オオゾラのうた act16
ツナの足が、完全に動かなくなった。
その知らせをハルから聞いたスクアーロはまだこの後も授業があるというのにも関わらず飛び出していきそうになったのをハルがタックルをかまして止めた。
そして、授業が終わると同時に飛び出すように駆け出した。
「ツナ!」
ツナの両親への挨拶もそこそこに勢いよくツナの部屋へと駆け上がり扉を開けると既にツナは身支度を整えてベッドに腰掛けていた。
「あれ、スクアーロ。早かったね。」
そんないつもと変わらないツナの様子に脱力しかけるがすぐに立ち直る。
「ツナ・・・お前足は・・・。」
「あぁ・・・ハルから聞いたんだ。うん、もう、動かない。感覚も・・・ほとんどないや。」
だからもう一緒に出かけられないね。
と、申し訳なさそうに笑うツナを、スクアーロは抱きしめる。
「・・・スクー、最近スキンシップ激しいよー(苦笑)。

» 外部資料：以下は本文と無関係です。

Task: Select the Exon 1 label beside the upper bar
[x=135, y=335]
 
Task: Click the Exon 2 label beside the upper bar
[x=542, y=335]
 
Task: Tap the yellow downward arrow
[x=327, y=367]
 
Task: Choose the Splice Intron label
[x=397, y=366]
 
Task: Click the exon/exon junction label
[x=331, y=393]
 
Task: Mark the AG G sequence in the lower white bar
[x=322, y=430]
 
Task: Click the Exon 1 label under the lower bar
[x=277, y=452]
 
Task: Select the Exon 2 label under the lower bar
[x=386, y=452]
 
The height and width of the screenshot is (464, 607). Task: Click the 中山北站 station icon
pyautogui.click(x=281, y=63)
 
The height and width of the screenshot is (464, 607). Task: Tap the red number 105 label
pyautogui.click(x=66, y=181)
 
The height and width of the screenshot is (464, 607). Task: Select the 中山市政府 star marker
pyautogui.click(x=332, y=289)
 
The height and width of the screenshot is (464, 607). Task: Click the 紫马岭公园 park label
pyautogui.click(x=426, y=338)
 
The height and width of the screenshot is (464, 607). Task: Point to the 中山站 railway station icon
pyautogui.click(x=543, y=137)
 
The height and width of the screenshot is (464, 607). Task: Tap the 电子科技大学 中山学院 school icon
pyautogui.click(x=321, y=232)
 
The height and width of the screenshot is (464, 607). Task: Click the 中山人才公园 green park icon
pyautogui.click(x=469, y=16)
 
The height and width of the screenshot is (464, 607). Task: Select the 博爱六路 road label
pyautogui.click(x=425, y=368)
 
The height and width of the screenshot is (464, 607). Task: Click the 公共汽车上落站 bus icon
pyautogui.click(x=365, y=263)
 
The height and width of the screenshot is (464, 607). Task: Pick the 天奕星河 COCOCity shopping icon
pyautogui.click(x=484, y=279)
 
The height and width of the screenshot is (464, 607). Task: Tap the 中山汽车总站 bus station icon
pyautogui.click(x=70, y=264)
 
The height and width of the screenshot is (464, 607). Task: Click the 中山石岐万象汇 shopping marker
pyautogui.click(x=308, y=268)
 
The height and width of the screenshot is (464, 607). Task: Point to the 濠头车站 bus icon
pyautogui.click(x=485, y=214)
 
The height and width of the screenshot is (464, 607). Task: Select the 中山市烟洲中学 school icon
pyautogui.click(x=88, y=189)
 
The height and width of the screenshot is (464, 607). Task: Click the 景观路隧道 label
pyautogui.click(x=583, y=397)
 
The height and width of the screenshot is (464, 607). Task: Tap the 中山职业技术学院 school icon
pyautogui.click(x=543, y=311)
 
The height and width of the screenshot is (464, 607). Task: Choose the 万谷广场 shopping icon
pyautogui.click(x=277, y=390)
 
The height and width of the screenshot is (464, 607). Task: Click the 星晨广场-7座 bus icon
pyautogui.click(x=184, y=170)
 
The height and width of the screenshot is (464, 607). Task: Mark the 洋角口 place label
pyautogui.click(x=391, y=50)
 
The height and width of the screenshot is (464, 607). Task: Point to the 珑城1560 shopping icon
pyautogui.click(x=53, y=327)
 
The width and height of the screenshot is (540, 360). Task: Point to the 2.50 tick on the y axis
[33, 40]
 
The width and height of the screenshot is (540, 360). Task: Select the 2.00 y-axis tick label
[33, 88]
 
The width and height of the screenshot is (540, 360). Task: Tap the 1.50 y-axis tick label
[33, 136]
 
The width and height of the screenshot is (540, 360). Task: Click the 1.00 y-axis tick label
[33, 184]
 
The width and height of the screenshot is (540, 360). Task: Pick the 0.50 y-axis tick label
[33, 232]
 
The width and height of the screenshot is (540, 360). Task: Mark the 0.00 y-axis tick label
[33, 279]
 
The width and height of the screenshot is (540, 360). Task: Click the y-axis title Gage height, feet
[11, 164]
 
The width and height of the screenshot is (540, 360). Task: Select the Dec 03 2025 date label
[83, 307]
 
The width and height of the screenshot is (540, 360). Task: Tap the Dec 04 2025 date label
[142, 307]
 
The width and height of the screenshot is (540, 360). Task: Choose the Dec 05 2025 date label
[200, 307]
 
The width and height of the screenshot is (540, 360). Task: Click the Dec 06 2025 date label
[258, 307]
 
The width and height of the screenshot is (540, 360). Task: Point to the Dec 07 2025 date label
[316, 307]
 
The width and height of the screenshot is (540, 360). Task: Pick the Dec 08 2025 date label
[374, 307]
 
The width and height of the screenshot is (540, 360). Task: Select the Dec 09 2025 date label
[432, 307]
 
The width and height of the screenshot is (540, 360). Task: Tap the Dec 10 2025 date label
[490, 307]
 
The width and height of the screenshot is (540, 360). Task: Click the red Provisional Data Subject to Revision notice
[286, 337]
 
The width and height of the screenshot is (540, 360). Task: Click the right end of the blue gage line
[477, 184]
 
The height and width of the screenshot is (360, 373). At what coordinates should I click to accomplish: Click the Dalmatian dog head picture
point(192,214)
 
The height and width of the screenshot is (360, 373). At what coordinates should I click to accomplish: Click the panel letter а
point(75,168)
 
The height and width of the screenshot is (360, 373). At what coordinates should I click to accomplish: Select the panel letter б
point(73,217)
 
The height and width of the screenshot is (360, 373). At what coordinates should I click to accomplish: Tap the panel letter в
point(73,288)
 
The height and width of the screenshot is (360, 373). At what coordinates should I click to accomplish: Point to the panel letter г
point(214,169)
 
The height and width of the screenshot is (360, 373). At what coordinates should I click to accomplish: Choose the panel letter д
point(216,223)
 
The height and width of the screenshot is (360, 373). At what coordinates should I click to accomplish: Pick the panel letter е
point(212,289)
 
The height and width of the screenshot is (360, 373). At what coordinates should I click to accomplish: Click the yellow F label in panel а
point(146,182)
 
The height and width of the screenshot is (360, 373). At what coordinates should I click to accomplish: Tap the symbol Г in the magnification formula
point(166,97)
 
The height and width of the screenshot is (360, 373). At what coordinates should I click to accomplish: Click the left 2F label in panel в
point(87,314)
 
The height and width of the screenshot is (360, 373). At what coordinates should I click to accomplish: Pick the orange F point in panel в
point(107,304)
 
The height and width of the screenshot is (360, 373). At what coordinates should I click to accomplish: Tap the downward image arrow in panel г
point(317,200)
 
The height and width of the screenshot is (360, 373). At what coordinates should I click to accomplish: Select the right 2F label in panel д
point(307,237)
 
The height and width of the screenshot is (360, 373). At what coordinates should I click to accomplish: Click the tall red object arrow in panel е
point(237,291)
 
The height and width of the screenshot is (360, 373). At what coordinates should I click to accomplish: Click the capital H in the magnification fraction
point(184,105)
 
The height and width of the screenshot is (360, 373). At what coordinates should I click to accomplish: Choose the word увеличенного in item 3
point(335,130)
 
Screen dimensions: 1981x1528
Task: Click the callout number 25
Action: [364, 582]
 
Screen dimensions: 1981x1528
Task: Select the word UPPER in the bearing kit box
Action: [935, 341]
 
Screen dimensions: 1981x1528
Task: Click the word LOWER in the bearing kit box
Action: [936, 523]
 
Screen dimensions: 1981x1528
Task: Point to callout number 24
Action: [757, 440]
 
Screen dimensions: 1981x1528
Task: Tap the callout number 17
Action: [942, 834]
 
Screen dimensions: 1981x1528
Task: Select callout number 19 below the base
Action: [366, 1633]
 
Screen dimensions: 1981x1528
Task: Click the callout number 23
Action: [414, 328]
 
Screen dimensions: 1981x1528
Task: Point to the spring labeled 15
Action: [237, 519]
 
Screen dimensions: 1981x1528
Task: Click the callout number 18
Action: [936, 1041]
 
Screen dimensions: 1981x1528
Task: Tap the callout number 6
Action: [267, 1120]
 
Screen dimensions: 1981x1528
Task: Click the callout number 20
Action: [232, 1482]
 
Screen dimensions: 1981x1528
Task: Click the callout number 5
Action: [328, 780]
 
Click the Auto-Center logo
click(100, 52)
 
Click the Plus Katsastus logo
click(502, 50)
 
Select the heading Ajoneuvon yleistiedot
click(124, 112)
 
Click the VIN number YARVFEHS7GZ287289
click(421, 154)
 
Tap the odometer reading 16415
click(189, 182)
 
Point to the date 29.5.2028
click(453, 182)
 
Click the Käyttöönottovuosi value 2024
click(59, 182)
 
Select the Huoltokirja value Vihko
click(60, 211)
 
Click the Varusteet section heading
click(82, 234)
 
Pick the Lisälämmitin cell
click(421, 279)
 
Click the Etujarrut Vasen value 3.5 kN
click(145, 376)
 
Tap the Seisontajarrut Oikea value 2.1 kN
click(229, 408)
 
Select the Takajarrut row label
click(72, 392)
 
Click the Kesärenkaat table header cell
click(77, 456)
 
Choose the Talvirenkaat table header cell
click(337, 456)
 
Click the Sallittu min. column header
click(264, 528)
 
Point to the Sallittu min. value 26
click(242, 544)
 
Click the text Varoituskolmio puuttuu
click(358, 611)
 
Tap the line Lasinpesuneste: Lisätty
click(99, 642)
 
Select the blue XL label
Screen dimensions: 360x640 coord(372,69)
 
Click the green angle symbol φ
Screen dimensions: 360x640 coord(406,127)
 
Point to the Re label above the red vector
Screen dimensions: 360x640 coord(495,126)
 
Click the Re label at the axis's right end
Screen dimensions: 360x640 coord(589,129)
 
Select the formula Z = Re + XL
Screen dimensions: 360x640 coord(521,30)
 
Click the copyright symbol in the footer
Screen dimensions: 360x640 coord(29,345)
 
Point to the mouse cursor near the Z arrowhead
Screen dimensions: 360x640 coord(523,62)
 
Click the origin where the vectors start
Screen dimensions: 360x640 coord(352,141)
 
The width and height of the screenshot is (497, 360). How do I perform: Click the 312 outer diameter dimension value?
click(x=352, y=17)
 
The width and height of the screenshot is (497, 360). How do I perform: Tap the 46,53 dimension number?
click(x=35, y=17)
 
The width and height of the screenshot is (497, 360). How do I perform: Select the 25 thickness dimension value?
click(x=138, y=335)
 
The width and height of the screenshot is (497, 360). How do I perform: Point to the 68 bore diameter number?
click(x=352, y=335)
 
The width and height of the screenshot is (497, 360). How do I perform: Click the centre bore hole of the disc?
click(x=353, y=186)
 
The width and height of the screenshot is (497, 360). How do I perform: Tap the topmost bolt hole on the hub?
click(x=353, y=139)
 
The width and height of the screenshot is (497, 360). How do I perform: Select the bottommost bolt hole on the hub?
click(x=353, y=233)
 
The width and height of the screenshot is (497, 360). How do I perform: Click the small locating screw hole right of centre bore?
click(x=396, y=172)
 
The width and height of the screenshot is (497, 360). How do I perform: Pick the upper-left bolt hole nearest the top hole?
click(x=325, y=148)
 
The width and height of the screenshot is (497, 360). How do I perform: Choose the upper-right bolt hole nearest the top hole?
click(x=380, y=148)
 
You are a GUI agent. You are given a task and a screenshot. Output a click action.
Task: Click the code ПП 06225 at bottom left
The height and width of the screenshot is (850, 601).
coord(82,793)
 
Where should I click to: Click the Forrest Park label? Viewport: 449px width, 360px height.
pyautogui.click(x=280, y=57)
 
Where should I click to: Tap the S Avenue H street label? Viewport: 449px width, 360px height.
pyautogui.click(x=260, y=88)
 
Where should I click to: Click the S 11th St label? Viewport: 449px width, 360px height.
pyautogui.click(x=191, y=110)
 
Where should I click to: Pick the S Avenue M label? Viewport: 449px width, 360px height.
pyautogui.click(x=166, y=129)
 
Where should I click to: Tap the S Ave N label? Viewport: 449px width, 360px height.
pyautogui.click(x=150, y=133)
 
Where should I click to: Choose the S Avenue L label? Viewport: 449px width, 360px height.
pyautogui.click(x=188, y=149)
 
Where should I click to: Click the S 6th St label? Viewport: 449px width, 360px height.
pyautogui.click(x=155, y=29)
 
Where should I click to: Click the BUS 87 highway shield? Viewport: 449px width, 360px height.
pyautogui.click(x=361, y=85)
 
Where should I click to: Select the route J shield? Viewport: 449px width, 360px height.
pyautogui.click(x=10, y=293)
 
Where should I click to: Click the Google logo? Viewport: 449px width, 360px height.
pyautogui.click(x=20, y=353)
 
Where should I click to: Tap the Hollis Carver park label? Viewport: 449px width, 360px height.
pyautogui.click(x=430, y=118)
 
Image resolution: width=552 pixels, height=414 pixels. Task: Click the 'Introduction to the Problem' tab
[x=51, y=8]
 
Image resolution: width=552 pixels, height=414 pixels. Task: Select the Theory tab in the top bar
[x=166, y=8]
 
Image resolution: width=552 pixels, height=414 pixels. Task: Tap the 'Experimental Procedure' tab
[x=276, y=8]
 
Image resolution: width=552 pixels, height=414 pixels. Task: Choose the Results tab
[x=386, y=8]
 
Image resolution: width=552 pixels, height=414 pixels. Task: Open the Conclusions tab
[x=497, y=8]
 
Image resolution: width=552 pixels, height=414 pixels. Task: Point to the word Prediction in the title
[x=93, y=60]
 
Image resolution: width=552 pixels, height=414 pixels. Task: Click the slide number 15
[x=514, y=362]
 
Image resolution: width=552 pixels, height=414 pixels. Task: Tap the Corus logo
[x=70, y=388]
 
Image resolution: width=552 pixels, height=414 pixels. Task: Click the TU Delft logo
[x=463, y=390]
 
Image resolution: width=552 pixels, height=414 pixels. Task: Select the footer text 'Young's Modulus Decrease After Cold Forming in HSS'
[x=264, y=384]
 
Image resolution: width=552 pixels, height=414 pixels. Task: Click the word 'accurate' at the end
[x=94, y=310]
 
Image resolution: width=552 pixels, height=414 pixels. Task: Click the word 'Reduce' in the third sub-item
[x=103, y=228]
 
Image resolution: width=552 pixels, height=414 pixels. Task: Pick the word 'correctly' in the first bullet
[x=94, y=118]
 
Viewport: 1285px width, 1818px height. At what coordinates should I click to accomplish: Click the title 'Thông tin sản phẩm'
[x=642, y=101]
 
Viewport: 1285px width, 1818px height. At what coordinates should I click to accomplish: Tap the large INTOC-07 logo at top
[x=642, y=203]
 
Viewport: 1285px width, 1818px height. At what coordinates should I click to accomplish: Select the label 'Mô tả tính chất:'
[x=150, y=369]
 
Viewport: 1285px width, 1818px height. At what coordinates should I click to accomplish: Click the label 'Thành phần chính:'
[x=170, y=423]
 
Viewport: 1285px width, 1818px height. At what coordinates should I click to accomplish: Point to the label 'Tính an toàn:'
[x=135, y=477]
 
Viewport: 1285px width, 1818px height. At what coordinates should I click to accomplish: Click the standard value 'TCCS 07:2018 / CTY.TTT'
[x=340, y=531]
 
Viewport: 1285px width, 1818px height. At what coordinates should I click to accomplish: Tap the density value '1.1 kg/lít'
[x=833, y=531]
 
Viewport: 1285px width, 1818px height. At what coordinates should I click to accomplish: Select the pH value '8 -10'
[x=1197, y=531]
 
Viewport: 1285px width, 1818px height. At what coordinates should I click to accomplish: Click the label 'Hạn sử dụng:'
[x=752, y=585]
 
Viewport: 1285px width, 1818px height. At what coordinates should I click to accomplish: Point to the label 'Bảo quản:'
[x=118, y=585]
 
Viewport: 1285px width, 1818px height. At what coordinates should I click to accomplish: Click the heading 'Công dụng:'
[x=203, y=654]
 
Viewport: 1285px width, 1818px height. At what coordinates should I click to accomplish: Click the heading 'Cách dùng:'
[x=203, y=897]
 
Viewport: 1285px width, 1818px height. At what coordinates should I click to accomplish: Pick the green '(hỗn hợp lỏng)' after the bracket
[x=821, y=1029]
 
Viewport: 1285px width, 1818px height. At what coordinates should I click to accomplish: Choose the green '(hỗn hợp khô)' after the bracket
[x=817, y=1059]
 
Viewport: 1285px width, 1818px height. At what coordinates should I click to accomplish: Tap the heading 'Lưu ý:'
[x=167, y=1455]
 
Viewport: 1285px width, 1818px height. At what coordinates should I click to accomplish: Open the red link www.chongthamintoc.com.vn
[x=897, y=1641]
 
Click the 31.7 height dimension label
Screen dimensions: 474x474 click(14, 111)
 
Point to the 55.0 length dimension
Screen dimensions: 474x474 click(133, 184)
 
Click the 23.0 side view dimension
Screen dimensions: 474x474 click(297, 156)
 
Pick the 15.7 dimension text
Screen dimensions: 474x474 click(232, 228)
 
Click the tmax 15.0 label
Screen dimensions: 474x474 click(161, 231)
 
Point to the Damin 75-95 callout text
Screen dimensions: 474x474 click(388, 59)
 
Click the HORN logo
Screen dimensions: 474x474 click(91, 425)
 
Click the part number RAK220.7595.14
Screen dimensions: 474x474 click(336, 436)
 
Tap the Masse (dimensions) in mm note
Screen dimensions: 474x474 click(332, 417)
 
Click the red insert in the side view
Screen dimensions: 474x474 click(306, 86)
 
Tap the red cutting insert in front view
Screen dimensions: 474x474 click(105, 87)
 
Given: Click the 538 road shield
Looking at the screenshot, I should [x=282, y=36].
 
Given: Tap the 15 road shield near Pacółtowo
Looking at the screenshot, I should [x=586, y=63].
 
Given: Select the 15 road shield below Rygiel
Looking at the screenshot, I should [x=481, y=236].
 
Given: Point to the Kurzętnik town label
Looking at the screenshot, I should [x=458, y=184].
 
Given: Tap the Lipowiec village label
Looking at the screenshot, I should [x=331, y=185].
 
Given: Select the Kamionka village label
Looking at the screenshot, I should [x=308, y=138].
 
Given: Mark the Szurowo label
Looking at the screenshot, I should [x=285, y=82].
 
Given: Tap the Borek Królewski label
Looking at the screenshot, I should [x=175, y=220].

」
くすくすと笑いながらスクアーロのサラサラとした綺麗な長い髪を梳く。
「・・・ねぇ・・・スクアーロ。」
「なんだぁ?」
「俺、スクアーロがサーフィンしてるとこ、見てみたいなぁ。」
ツナのその言葉にスクアーロは目を見開く。
それは、太陽の下に出るということを示している。
「大丈夫だよ。ちゃんと、遮断スーツ着れば外に出ちゃいけないことはないんだよ、俺。」
だからそんな顔しないでよ。
そう言って視線を移した先には壁にかけられた、まだ一度も袖を通したことのない紫外線遮断スーツ。そのしたには車椅子がたたまれている。
「ね、大丈夫だよ。」
その笑顔が今にも消え去ってしまいそうに儚くて、スクアーロはもう一度ツナを抱きしめた。
スクが偽者・・・!(二回目)。